E venne il giorno del primo caso di positività alla variante indiana anche nella nostra provincia. Prima o poi doveva accadere, non fosse altro che per la nota legge, non scritta, del calcolo delle probabilità al cospetto della seconda comunità Sikh più numerosa d'Italia. Il contagio alla mutazione asiatica del Covid-19 è stato rilevato a Bella Farnia, la frazione di Sabaudia in cui, come noto, sono stati effettuati dalla Asl di Latina, a distanza di una settimana l'uno dall'altro (il 29 aprile e il 6 maggio), due screening di massa con tamponi rapidi. «Il cittadino straniero, che è all'interno della microzona rossa - ha annunciato ieri l'assessore regionale alla Sanità Alessio D'Amato dall'Unità di crisi della Pisana e dopo aver avuto conferma dall'Istituto Spallanzani di Roma dove è avvenuto il sequenziamento del test rapido che si tenne nel primo screening - resta in quarantena vigilata».

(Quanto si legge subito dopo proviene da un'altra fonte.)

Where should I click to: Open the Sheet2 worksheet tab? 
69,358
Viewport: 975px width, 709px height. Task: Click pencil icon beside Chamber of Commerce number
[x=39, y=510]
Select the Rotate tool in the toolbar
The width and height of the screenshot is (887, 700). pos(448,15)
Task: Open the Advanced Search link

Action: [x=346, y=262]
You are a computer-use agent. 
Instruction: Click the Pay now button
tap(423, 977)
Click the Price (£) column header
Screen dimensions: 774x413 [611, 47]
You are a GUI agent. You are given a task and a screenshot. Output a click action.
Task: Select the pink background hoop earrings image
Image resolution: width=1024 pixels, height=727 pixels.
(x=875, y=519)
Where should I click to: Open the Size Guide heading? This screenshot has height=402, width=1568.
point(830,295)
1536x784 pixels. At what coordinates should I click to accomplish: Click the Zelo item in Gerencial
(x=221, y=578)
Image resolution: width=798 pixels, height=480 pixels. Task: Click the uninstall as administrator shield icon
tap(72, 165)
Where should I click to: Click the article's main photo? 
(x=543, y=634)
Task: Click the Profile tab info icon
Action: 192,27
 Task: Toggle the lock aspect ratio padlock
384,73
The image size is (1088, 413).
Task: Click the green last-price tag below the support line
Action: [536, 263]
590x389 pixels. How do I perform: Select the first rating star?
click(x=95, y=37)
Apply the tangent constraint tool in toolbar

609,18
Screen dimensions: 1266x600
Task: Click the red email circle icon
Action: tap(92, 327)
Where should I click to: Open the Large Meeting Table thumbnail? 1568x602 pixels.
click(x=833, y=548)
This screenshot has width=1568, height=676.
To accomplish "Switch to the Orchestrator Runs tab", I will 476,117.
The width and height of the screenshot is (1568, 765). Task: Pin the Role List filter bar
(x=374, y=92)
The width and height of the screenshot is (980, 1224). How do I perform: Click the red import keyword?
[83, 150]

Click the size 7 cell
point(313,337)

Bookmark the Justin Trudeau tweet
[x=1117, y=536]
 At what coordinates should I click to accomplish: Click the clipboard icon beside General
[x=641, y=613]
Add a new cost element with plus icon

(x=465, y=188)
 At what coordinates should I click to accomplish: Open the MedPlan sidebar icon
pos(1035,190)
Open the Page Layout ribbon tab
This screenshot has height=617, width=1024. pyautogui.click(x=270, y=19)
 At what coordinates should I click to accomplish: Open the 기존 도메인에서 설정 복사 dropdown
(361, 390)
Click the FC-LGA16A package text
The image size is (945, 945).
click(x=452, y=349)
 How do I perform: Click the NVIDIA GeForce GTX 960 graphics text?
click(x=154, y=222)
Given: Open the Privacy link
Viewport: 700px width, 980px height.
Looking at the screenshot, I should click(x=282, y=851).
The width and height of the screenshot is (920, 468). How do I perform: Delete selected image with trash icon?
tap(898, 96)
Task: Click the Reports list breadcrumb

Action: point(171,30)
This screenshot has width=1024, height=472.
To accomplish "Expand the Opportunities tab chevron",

Adesso bisognerà cercare di capire come il positivo, un anziano residente a Bella Farnia e che era già in isolamento insieme alla moglie (molto probabilmente positiva alla stessa mutazione) nell'hotel Covid dell'ex asilo Quadrifoglio sulla Migliara 51, abbia potuto infettarsi con la variante indiana. Di certo deve aver avuto un contatto con qualche connazionale tornato dall'India, visto che finora nella comunità Sikh si erano registrati soltanto dei casi legati alla mutazione inglese del Sars-CoV-2. In questo senso, la priorità assoluta della Asl resta quella di rintracciare gli irregolari tra i circa 300 indiani che sono sbarcati in Italia nell'ultimo periodo. Asl che, dopo la scoperta del primo caso "targato India", ha subito deciso di organizzare per domani, e dunque d'urgenza, il terzo screening a Bella Farnia.
Tutto questo mentre proseguono i controlli anche nelle aziende agricole provinciali. Nel frattempo, nel tracciamento di massa che si è tenuto ieri a Fondi e incentrato anche questo sulle comunità straniere del territorio, si sono riscontrati 16 positivi al netto di 501 test rapidi effettuati. Nessun irregolare tra i presenti e nessuna persona di rientro dall'Asia.